* _ACTIVITY_
The reply should consist solely of the lines from the one that holds "Click the 81,26 ₽ sell rate" through the last line of the material, reproduced exactly; no pictures belong in it.

___ AVAILABLE DATA ___

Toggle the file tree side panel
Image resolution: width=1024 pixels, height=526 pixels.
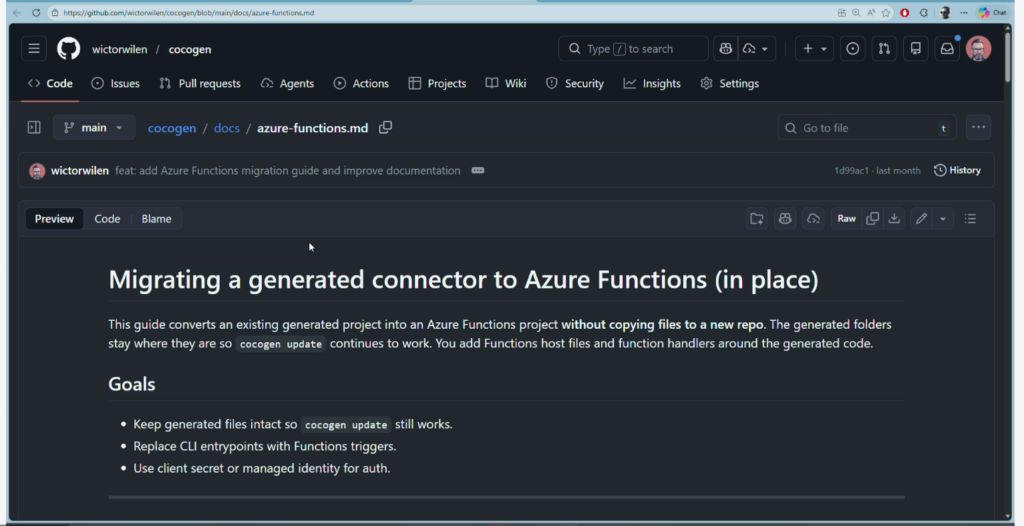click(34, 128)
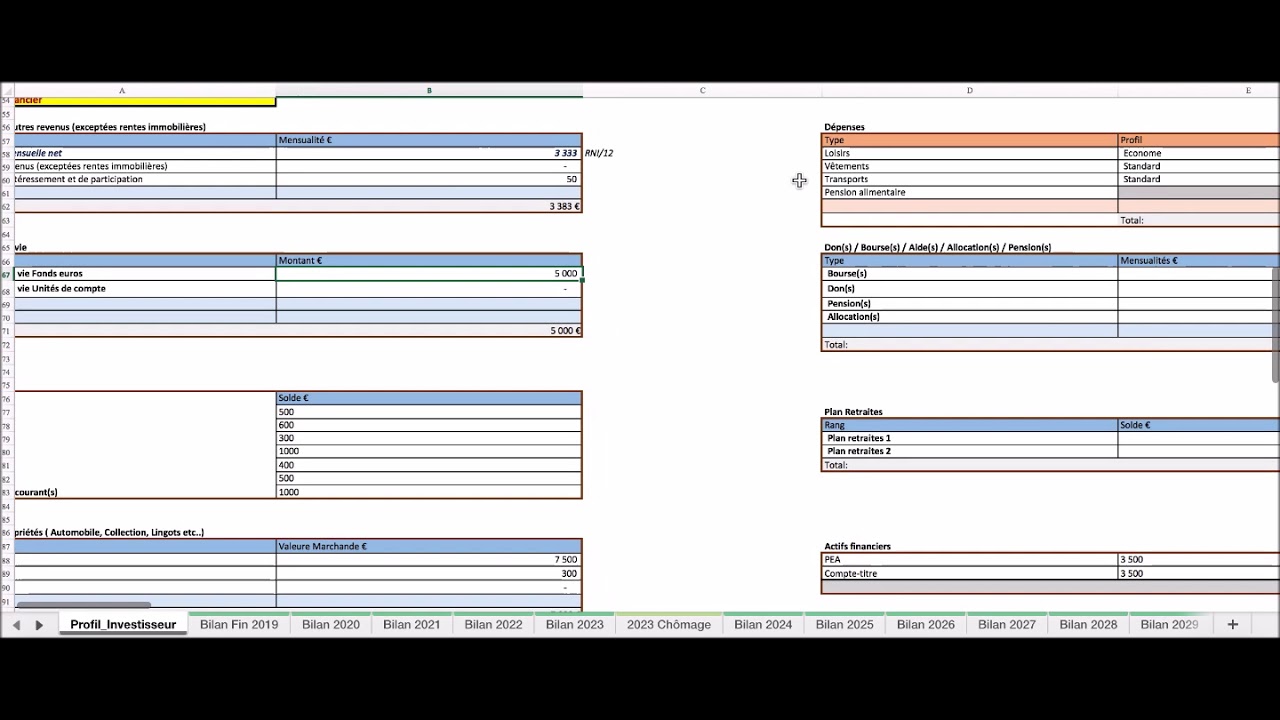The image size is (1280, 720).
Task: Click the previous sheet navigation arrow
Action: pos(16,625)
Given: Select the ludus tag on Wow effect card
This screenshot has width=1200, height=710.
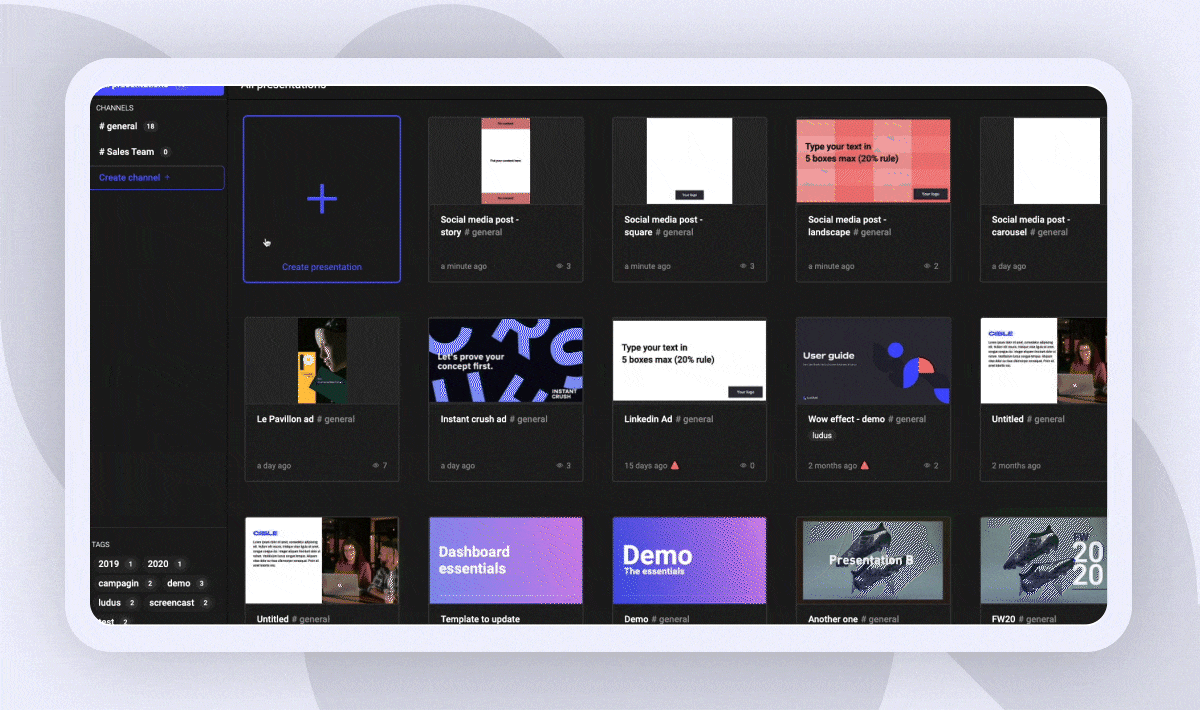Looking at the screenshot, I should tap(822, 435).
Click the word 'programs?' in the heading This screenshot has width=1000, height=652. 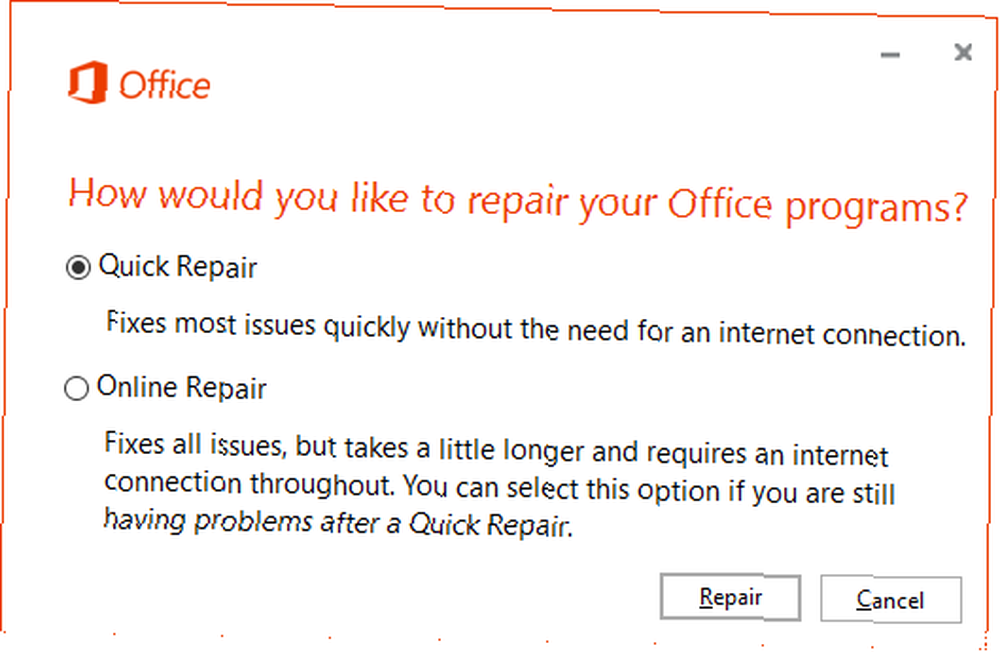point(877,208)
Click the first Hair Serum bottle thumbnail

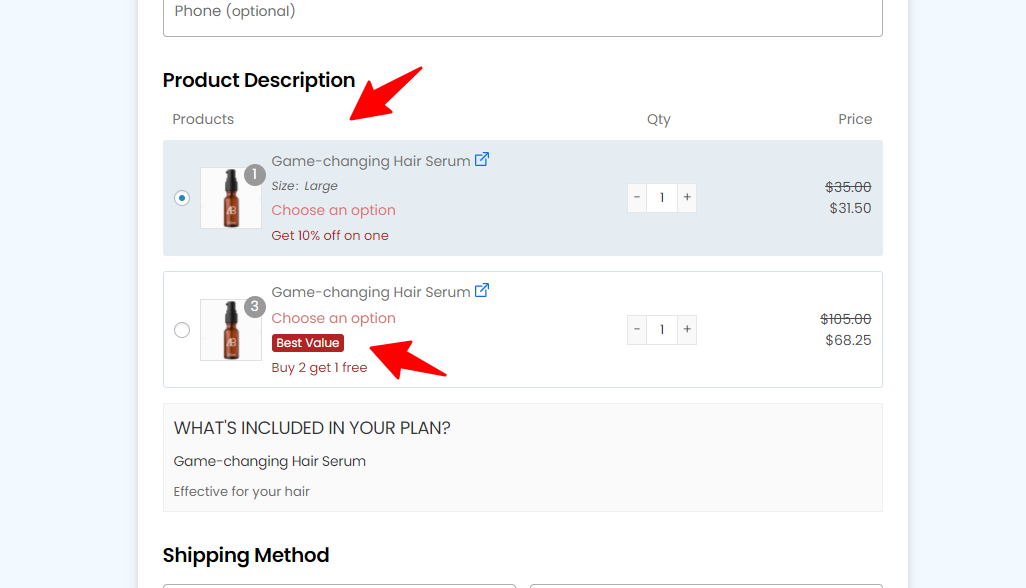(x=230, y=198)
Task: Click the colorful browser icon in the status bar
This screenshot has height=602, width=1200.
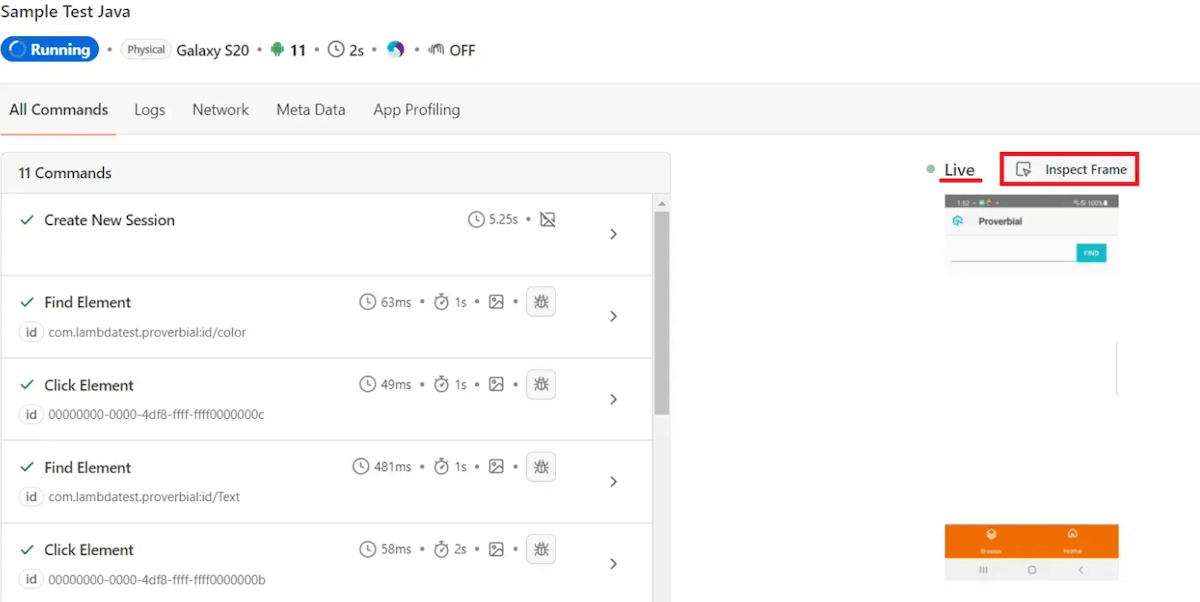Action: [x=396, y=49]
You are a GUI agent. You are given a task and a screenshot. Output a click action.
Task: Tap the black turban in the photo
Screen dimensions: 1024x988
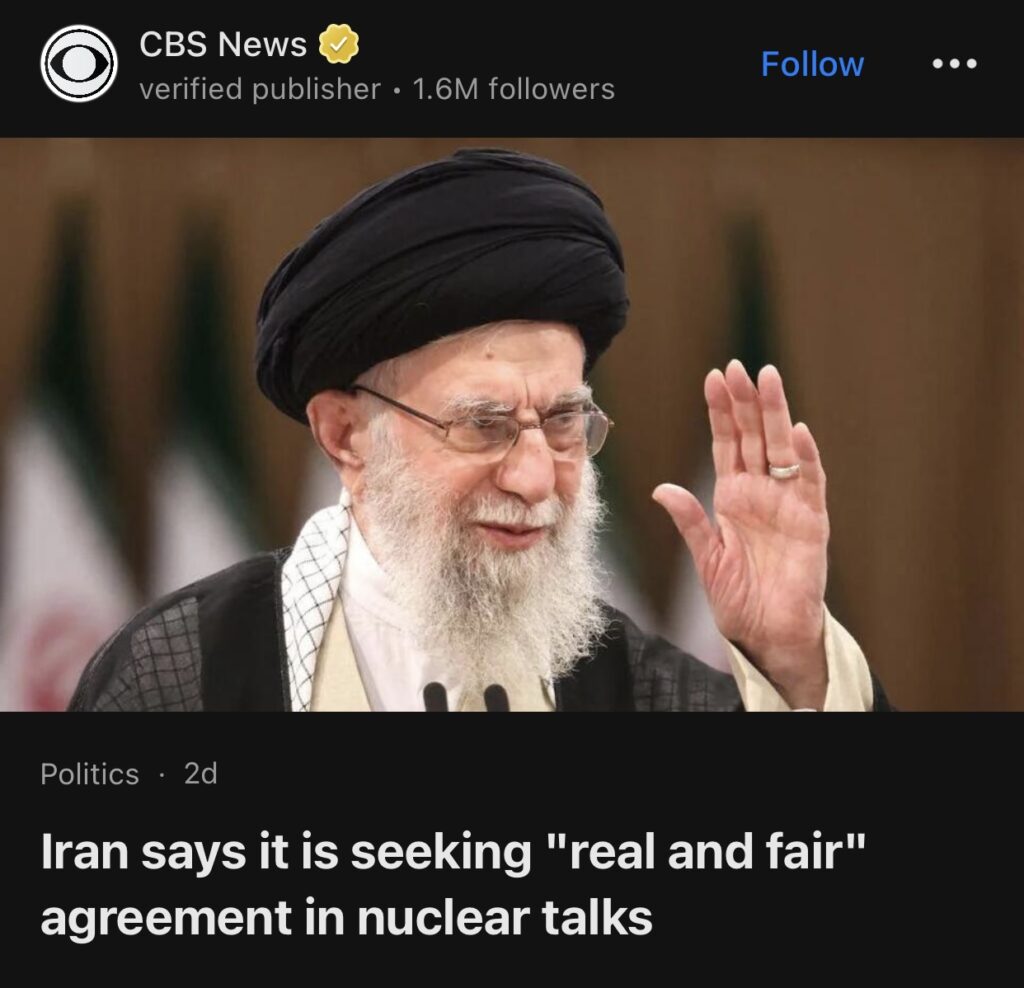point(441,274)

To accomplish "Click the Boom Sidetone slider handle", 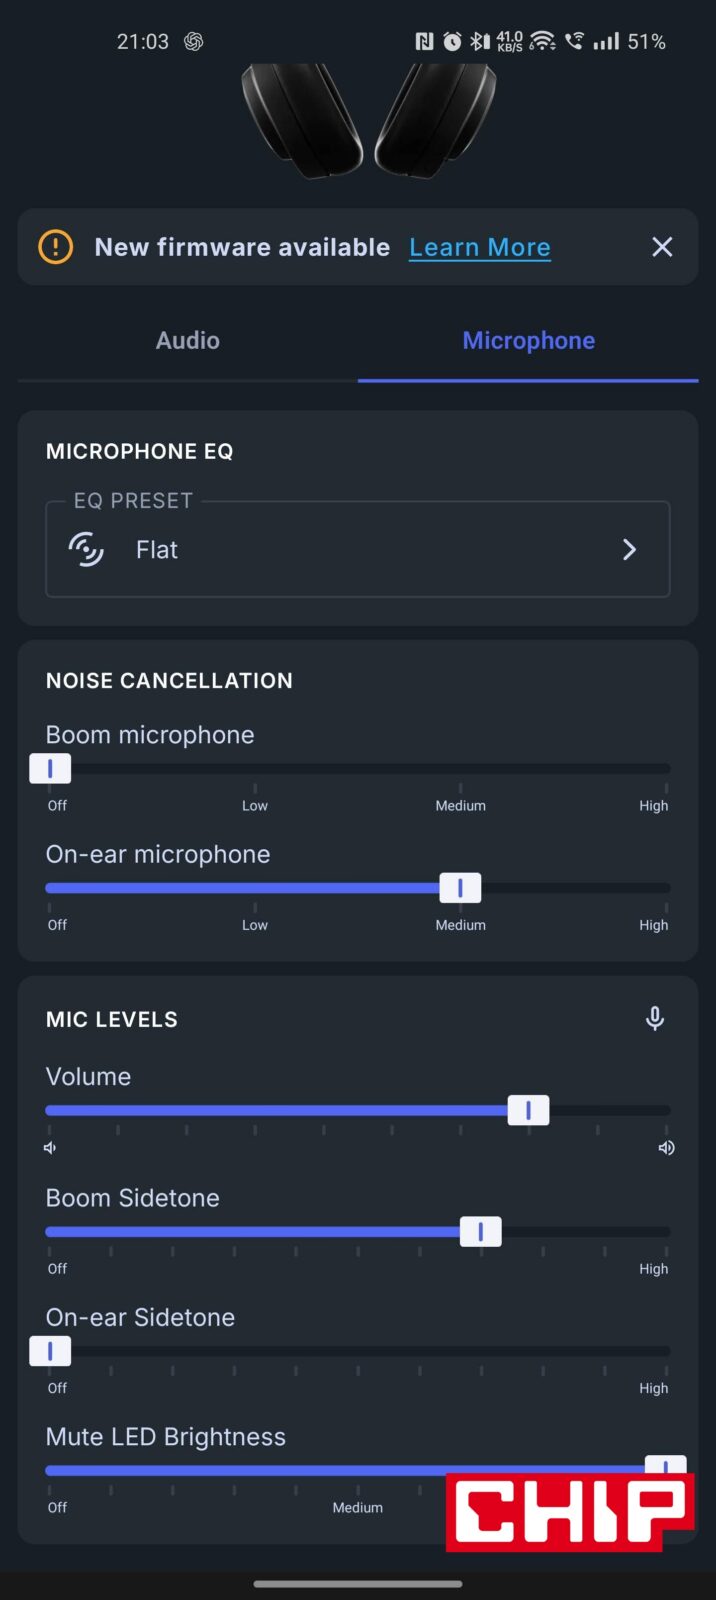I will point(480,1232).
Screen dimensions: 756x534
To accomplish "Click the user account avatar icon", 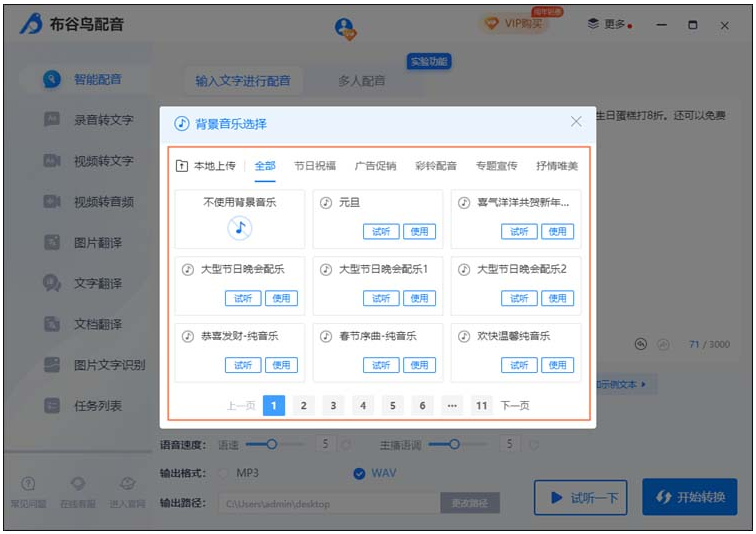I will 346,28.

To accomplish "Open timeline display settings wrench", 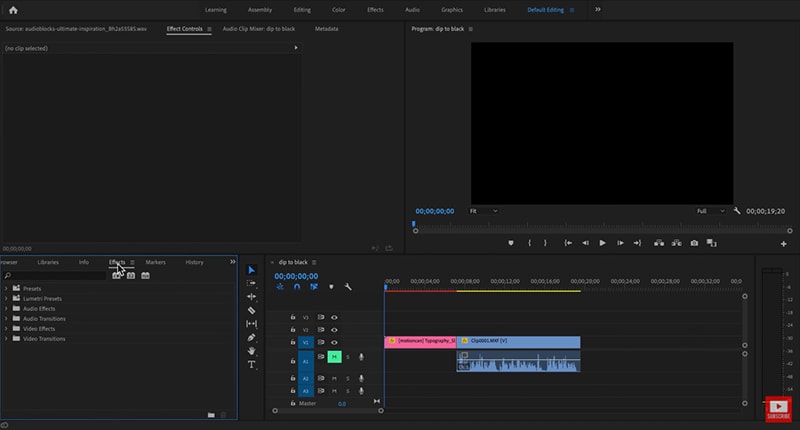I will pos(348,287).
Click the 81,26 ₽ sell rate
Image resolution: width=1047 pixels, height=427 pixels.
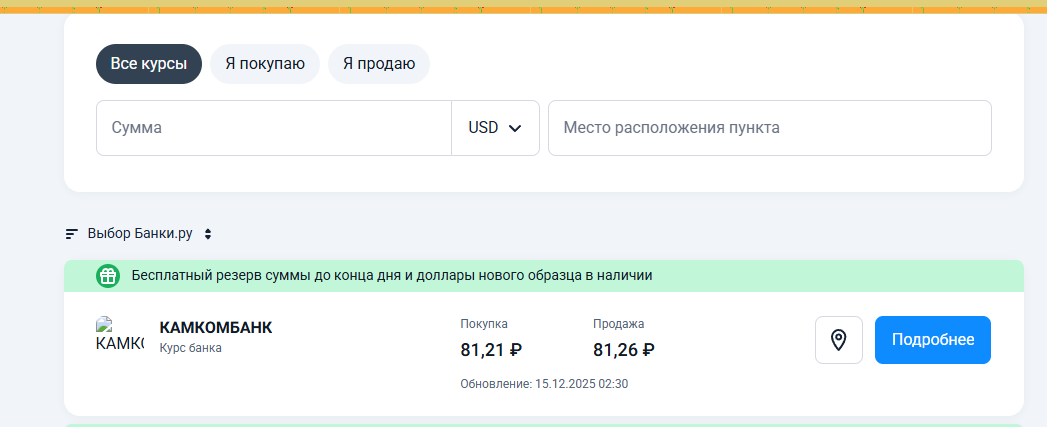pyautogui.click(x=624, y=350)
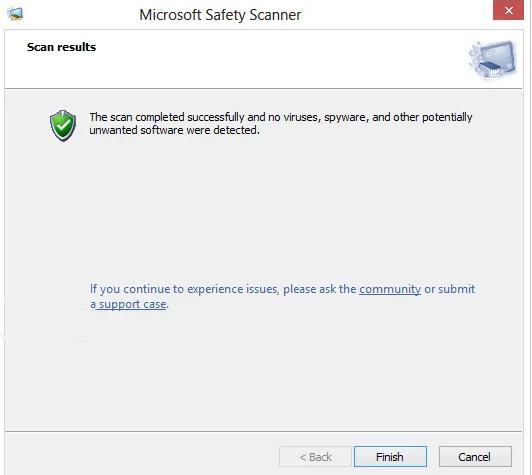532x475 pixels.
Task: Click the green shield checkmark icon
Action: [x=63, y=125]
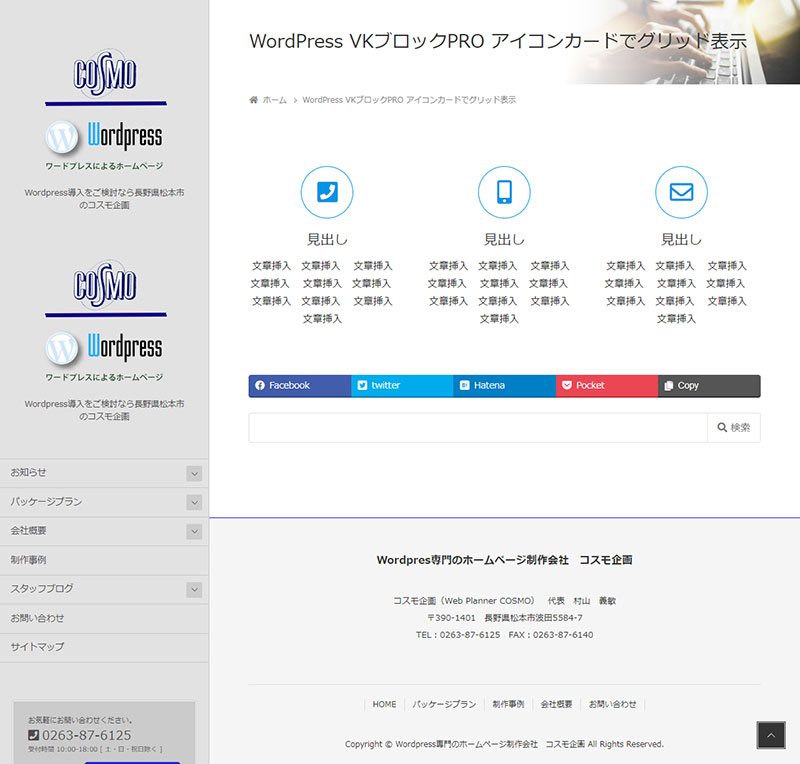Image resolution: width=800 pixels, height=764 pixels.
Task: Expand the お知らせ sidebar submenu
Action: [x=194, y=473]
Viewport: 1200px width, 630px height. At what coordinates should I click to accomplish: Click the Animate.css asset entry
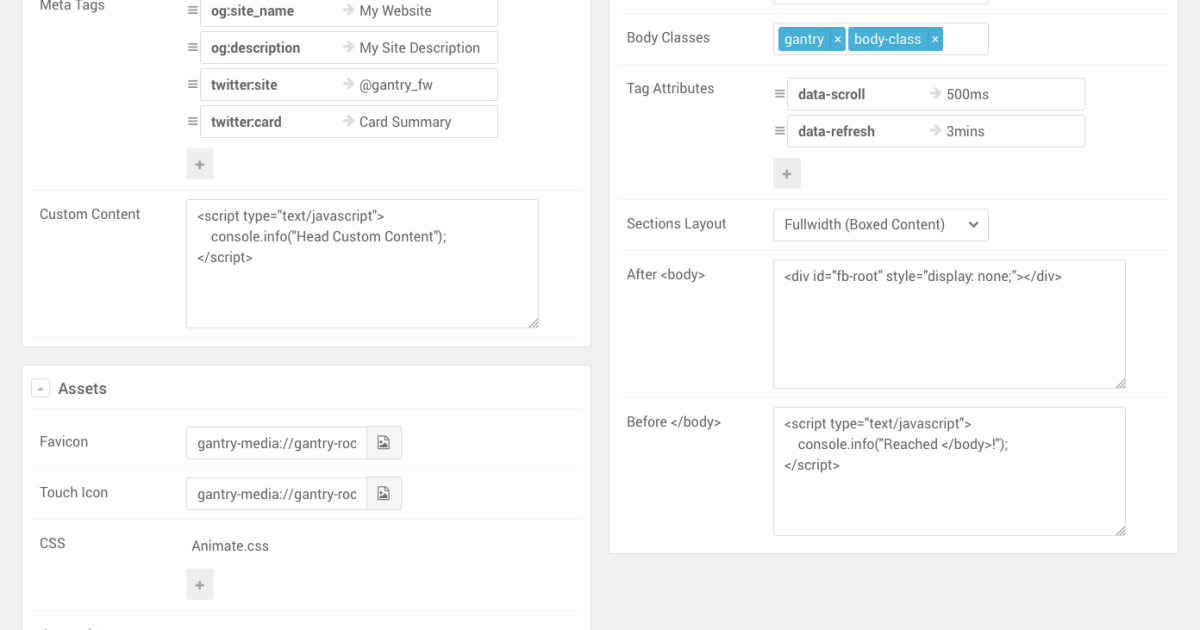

___

* _EXERCISE OUTPUT_
Click the 81,26 ₽ sell rate
Image resolution: width=1047 pixels, height=427 pixels.
pyautogui.click(x=624, y=350)
532x475 pixels.
Task: Click the green shield checkmark icon
Action: [x=63, y=125]
Image resolution: width=800 pixels, height=764 pixels.
Task: Expand the お知らせ sidebar submenu
Action: [x=194, y=473]
Viewport: 1200px width, 630px height. At what coordinates should I click to accomplish: Click the Animate.css asset entry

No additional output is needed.